When will our communities see action to help the one in eight elderly people who will not receive the care they need, such as help getting dressed, going to the toilet and washing themselves—basic dignity for those most in need? When will we see an end to the closure of children’s centres that are providing support to families in need? Right now, one children’s centre closes every week. When will people no longer have to live in fear in their own homes? Cuts to care hours mean that a fall in the home could leave somebody trapped on the floor, unable to get up for several hours. If Ministers had discussed these issues with the sector, they would know about them. They would know that the sector is warning that social care faces a perfect storm of staffing shortages, rising demand and a lack of funding made worse by this Government’s policy on transfer of care.
I recently asked the Minister whether his Department had conducted an assessment to ensure that local authorities had the financial and staffing capacity to comply with their statutory social care duties. I was told that these were decisions for local authorities, not for the Government. Well, I have done the work for the Minister. The number of social care workers has fallen each quarter for five years to its lowest level since 1999. It has decreased almost 8% in the last year alone. Councils face a £2.3 billion annual social care funding gap by 2020. With this black hole in the Budget, I am unable to understand the justification for fining cash-strapped councils for failing to meet transfer targets. The Minister denied that it is a fine. But if it looks like a duck, waddles like a duck and quacks like a duck, it is a duck; and this is a fine.
The Government are at odds with the whole sector. As the LGA has also argued, I am unable to see how this will not make the financial pressures affecting social care even worse. Ministers have failed to understand the depth of the problem with delayed transfer. Too many patients are stuck in hospital who could be better cared for elsewhere, but ensuring that patients can be cared for in the right settings requires investment in not only social care, but intermediate care, reablement services, and sheltered and supported housing. Added to that, we know that there are issues about pay too.
I urge the House to recognise that this problem does not fall on party lines: these cuts hurt all our communities, whichever side of the House we sit on. The Evening Standard reported this week on a new poll.
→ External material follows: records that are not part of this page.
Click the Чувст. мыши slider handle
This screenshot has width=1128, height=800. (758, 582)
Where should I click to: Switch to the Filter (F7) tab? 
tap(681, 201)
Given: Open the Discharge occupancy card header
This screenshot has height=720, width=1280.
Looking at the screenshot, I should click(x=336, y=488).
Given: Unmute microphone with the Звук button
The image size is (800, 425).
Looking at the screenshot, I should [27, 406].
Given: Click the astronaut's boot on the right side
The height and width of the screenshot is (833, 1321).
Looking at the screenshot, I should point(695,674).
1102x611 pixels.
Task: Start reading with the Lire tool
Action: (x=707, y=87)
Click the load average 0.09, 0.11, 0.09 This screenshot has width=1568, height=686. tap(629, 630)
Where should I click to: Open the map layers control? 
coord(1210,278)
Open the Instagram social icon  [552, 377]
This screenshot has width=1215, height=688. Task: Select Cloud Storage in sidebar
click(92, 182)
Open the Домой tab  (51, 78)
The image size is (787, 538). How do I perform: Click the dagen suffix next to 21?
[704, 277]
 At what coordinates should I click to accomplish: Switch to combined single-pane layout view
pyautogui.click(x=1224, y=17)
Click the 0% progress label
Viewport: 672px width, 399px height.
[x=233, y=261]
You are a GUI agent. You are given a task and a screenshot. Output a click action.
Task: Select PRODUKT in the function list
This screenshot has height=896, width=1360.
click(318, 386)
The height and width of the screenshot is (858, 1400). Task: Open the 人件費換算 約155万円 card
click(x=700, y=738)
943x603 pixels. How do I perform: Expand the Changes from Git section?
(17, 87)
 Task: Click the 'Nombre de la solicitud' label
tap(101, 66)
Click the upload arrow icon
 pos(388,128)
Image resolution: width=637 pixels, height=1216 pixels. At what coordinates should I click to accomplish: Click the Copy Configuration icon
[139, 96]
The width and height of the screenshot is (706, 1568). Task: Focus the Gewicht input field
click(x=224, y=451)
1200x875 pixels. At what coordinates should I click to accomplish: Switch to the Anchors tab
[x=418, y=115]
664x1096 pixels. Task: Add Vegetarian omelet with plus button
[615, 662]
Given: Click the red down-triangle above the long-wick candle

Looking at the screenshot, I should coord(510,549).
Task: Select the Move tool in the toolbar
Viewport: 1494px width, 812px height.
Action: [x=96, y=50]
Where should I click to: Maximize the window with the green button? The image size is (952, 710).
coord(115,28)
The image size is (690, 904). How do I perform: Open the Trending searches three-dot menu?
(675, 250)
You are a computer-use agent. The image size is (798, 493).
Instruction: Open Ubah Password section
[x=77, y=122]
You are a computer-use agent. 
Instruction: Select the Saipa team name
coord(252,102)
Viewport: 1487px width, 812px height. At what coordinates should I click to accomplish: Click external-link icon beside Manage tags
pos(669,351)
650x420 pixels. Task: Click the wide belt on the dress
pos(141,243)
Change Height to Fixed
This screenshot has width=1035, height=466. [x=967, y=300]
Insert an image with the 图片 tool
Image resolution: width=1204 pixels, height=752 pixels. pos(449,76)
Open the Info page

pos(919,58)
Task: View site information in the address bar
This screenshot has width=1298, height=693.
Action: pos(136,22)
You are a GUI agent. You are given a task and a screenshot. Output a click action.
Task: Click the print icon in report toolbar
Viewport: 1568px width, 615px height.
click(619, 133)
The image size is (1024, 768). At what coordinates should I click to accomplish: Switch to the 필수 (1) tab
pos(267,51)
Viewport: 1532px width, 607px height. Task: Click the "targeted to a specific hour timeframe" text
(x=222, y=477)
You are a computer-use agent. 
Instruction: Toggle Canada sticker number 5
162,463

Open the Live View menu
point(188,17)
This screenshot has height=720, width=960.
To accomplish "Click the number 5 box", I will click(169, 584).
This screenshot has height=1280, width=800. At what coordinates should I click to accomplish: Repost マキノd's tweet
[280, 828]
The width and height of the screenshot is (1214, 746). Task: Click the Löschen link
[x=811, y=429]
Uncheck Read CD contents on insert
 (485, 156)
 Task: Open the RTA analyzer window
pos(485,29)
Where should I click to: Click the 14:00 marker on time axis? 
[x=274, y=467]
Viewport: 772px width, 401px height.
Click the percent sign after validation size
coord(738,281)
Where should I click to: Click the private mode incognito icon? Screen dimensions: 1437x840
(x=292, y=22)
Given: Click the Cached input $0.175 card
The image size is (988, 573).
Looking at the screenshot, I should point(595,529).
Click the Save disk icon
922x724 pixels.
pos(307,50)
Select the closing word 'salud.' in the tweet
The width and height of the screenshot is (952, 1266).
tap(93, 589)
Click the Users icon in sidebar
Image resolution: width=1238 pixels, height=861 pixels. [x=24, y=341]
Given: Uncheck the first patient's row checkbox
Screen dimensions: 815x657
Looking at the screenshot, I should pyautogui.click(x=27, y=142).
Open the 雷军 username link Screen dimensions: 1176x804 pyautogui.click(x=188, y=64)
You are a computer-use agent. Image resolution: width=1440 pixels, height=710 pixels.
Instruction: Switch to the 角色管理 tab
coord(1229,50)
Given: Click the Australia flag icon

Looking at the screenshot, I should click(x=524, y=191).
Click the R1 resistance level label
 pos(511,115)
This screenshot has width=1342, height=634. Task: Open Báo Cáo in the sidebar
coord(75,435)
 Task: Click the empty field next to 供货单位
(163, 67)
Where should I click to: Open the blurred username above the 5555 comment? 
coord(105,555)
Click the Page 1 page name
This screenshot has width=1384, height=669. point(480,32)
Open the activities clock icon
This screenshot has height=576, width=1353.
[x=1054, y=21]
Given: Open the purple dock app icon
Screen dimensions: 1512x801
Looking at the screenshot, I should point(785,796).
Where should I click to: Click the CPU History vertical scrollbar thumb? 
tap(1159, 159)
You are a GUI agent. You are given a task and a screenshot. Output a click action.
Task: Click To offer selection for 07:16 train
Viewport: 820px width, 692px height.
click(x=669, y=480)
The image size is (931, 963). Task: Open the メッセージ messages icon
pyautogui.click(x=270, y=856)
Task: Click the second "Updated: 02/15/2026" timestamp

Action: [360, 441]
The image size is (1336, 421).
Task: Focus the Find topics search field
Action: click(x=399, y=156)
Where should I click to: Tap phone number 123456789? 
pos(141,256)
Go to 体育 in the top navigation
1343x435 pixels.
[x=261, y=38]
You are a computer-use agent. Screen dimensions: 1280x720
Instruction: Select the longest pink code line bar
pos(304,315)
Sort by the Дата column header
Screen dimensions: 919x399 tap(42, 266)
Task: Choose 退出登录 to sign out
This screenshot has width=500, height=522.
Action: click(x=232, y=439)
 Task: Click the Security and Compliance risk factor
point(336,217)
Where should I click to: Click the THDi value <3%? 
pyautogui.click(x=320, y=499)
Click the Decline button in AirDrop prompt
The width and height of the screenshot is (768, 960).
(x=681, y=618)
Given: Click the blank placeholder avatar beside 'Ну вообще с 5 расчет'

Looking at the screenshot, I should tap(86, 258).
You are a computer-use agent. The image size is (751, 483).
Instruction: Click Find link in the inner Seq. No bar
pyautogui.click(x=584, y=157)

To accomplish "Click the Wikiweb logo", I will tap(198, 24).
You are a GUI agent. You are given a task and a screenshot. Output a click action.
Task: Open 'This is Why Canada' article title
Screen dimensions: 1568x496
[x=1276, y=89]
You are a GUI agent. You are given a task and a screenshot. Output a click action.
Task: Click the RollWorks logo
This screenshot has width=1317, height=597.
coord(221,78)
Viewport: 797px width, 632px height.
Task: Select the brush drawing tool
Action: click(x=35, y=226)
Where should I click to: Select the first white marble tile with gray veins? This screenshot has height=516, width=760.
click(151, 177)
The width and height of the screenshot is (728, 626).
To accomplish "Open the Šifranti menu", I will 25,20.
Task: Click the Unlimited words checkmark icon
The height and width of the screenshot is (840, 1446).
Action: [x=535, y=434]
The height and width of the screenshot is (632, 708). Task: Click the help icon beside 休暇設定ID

Three quarters of Conservative councillors said that long-term funding for children’s social care was a major concern. Over half said the Government’s cuts had made it difficult to deliver legally required services. So this is a crisis in not just adult social care but children’s services.
History will not look kindly on a Government who promised so little and delivered even less. That is why I urge Members on both sides of the House to vote to support Labour’s motion. Abstention is a cop-out—join us in the Lobby.